Direct Numerical Simulation of Shallow Water Breaking Waves Generated by Wave Plate

Abstract

We present direct numerical simulation of breaking waves in shallow water generated by the wave plate. The open-source Basilisk solver is used to solve the incompressible, variable-density, twophase Navier-Stokes equations with surface tension. The air-water interface is advected using a momentum-conservative Volume-of-Fluid (MCVOF) scheme. The surface tension is treated with the balanced-force technique. Adaptive mesh refinement (AMR) scheme is employed for computational efficiency, concentrating the computational resource on the significant solution area.

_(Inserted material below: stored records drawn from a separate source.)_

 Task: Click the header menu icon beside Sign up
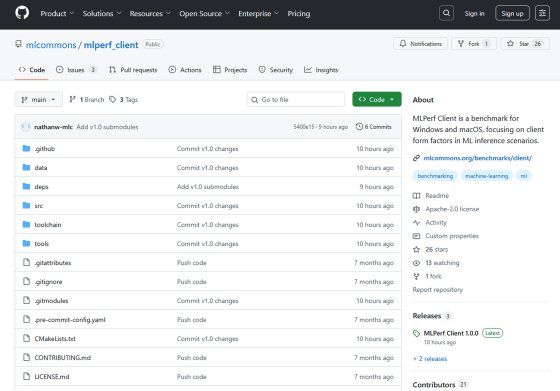pyautogui.click(x=542, y=14)

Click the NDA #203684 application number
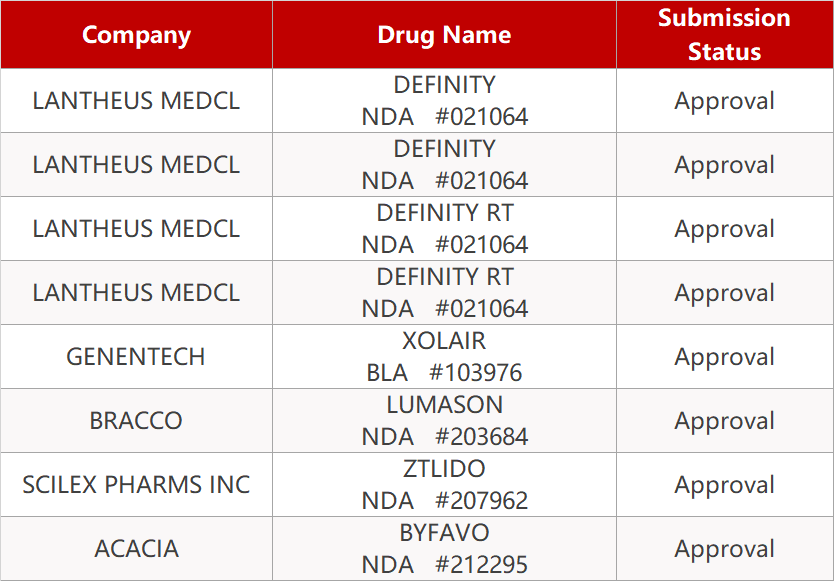click(x=444, y=437)
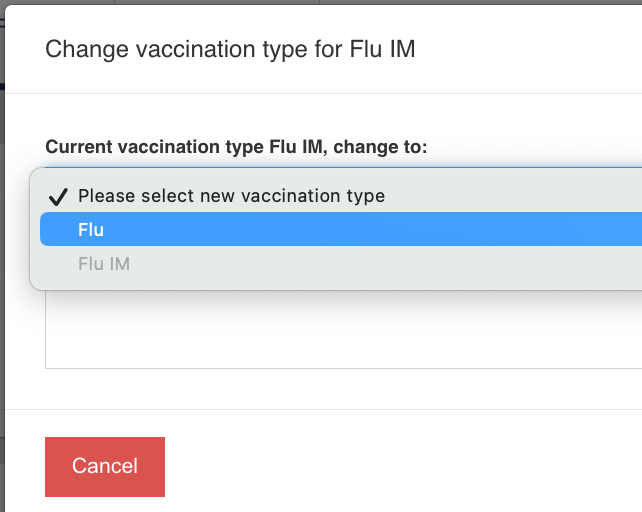Click the divider line under the dialog title

[320, 94]
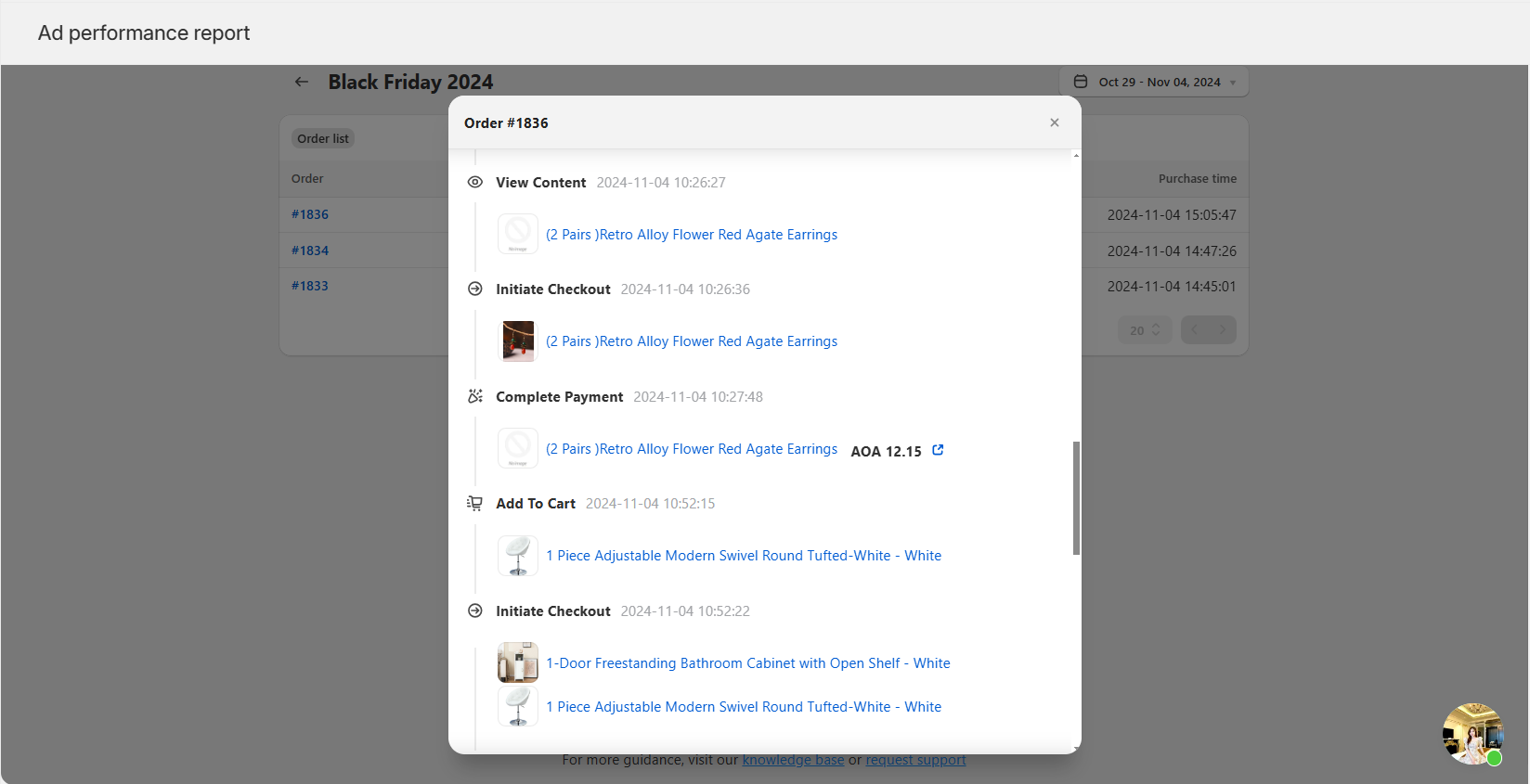
Task: Click the Complete Payment celebration icon
Action: pyautogui.click(x=475, y=397)
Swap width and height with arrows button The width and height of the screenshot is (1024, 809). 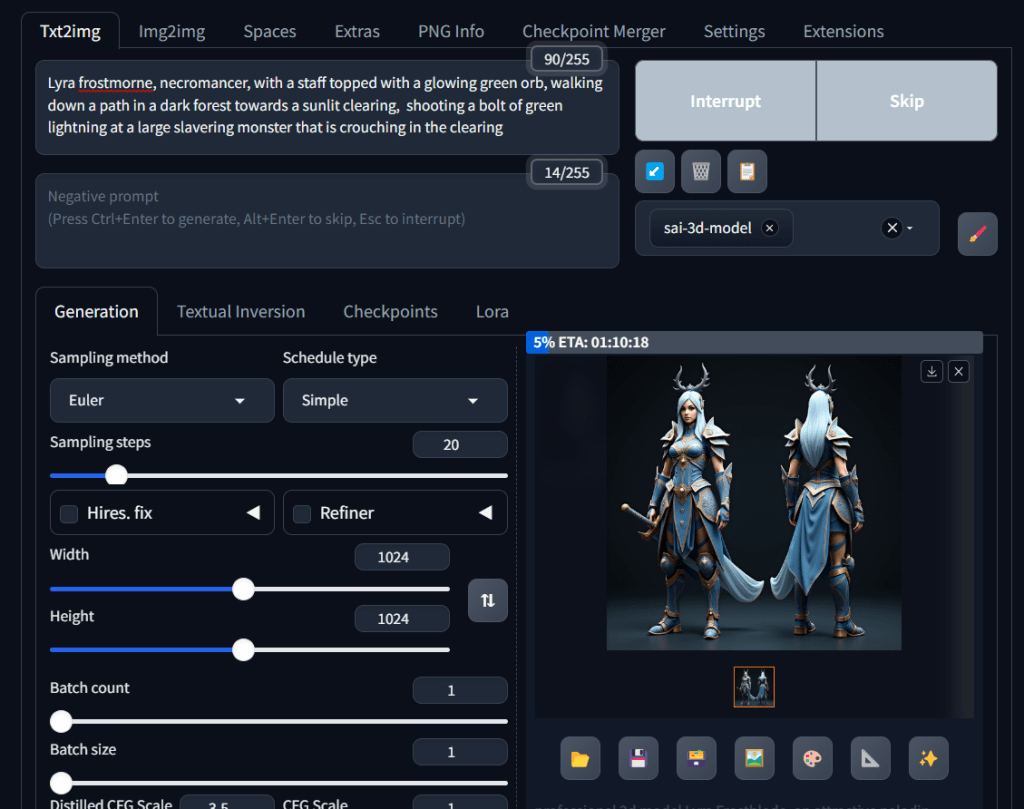point(488,600)
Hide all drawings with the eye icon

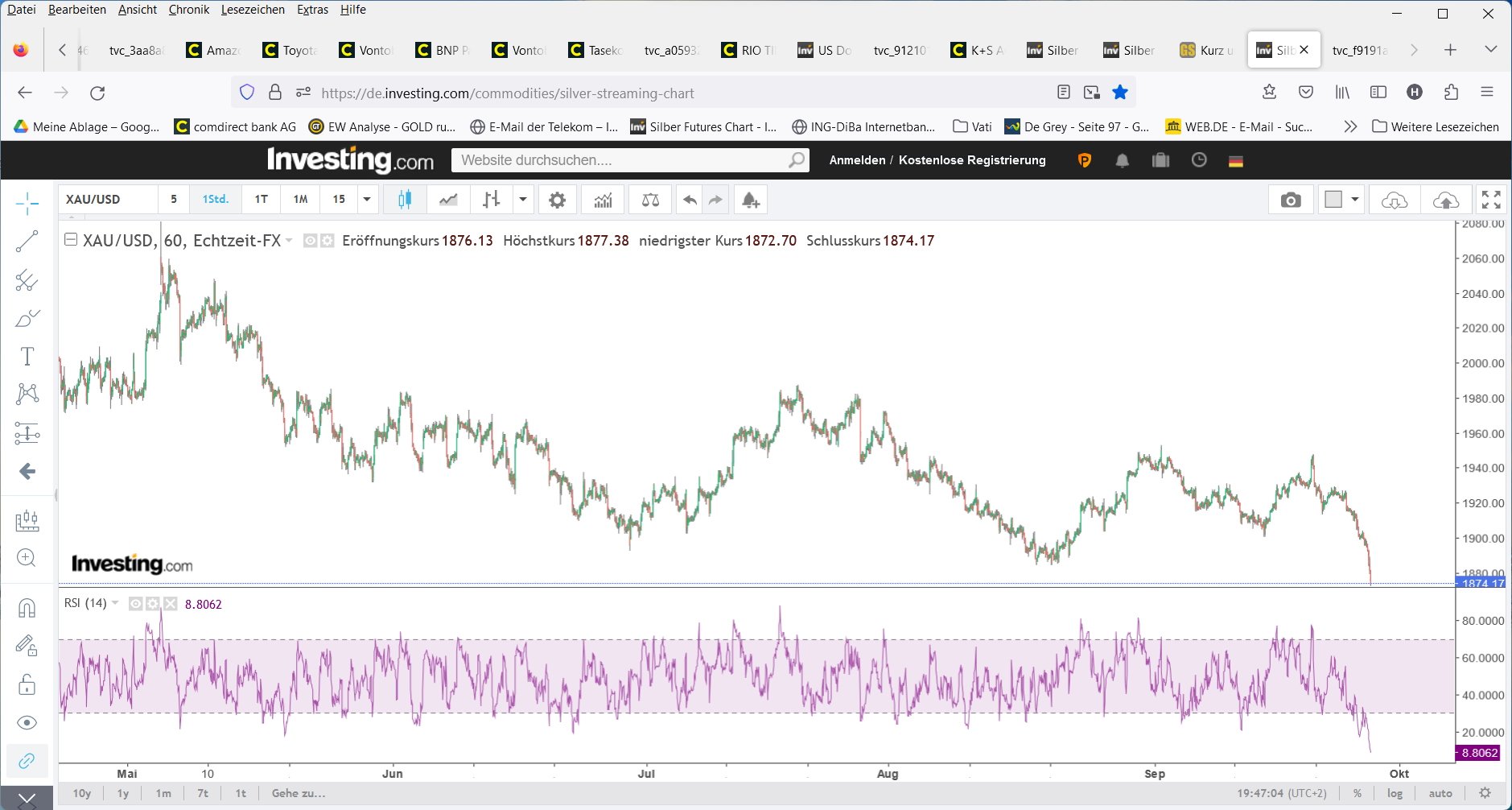(27, 722)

By reconstructing the piston-type wave plate numerically, we realize high-fidelity simulation of experimental waves under the wide-ranging motions of the wave plate. The relationship between varying maximum wave plate speed and associated maximum wave height before breaking is investigated, the onset of wave breaking as a function of the ratio of wave height to water depth is determined to distinguish between non-breaking waves, spilling breakers, and plunging breakers. A typical plunging breaking wave with a large ratio of wave height to water depth is initialized to recognize the wave breaking and air entrainment process. We obtain good collapse of the simulated free-surface evolution and velocity fields with respect to the experiment. The shape and size of air entrapped at impact by plunging jet matches closely the experimental observation during wave breaking. The time-evolving energy budget and bubble characteristics under breaking waves are further discussed based on the numerical results.